++++ Records for this exercise ++++

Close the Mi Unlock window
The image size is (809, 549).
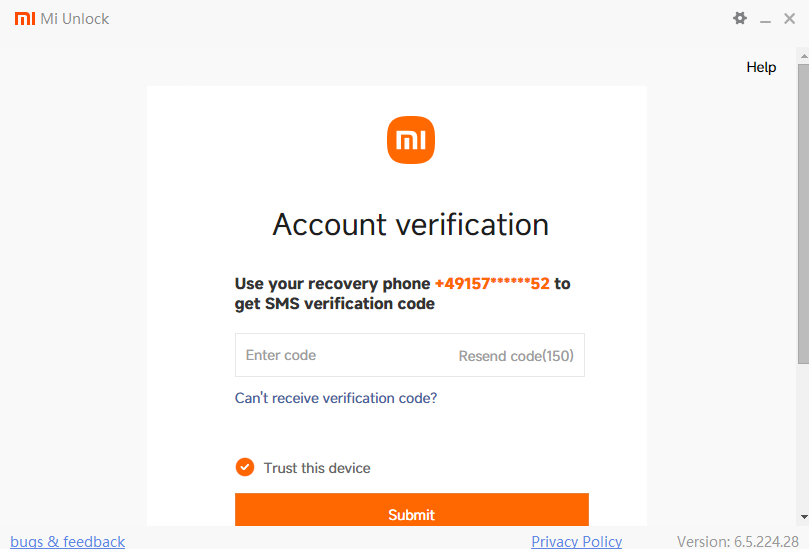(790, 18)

++++
++++ Records for this exercise ++++

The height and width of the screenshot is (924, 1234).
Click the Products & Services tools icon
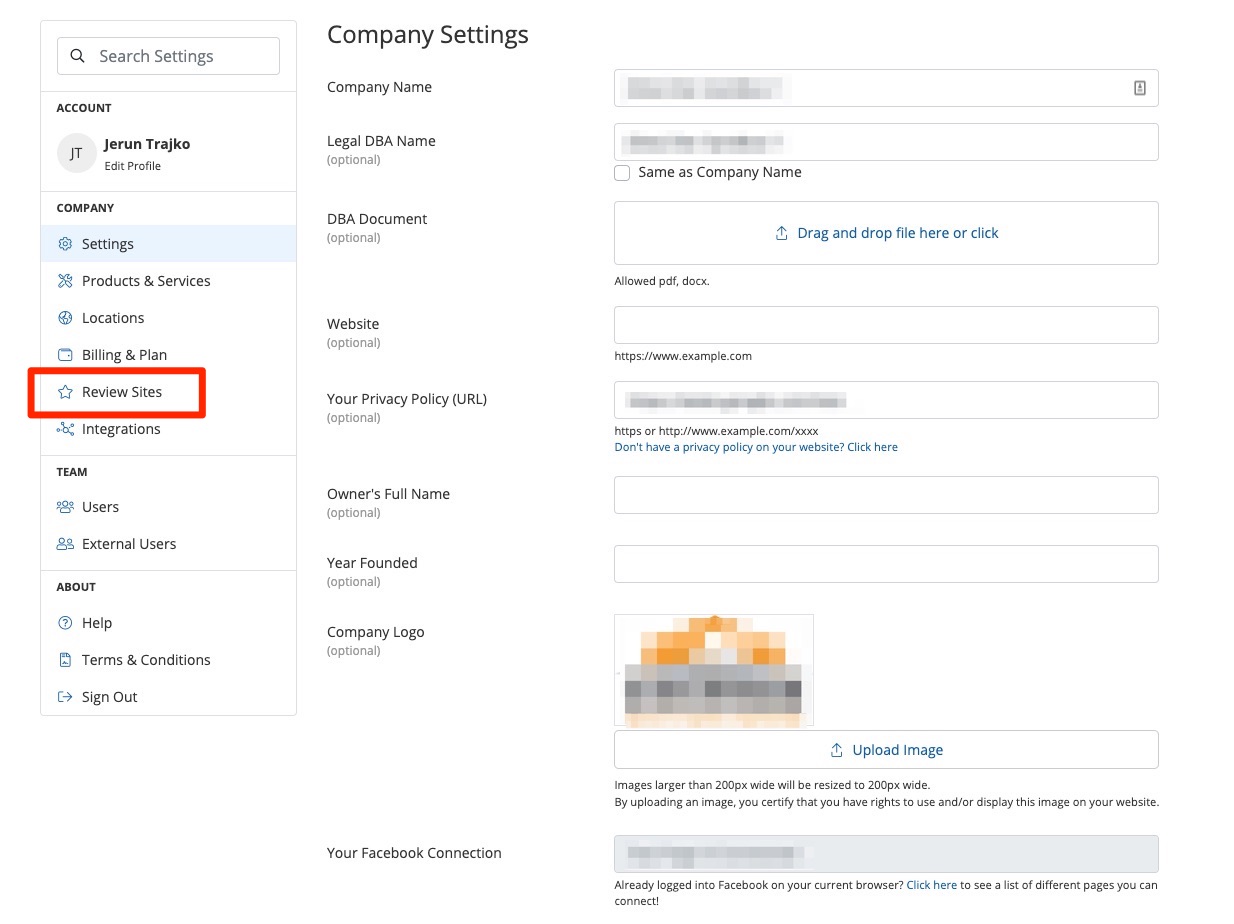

++++

Try it: For the material above, reproduce exactly the lines from the line with "The height and" to the line with "Click the Products & Services tools icon", inclusive, and exclude all others.

Response for this exercise:
The height and width of the screenshot is (924, 1234).
Click the Products & Services tools icon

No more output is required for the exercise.